Economist Arnold Kling says don't believe the economists
I've been meaning for a while to put a plug in here for Arnold Kling, who has delivered some of the most consistently provocative commentary on the financial freakout over the past couple of months. Much of Kling's appeal has to with his possibly unique-on-this-planet combination of knowledge, experience and attitude. He's a product of the MIT graduate economics program of the late 1970s--the same place that gave the world Ben Bernanke, Rick Mishkin, Paul Krugman and lots of other People Who Shape Our World Today. He worked (not briefly but for years and years) at the Federal Reserve and then Freddie Mac. He started and sold an Internet company. He teaches high school economics and statistics. He's a libertarian.

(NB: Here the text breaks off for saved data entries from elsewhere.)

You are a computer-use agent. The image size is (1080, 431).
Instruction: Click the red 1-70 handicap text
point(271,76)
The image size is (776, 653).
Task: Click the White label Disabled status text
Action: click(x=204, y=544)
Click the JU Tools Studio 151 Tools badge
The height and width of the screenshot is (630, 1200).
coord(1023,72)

Put all that together and you get great screeds like the one he posted today. A sample:
My main beef with economists is that standard macroeconomics does such a poor job of describing what is going on. The textbooks models are pretty much useless. Where in the textbooks is "liquidity preference" a demand for Treasury securities? Where in the textbooks does it say that injecting capital into banks is a policy tool?
Graduate macro is even worse. Have the courses that use representative-agent models solving Euler equations been abolished? Have the professors teaching those courses been fired? Why not?
I have always thought that the issue of the relationship between financial markets and the "real economy" was really deep. I thought that it was a critical part of macroeconomic theory that was poorly developed. But the economics profession for the past thirty years instead focused on producing stochastic calculus porn to satisfy young men's urge for mathematical masturbation.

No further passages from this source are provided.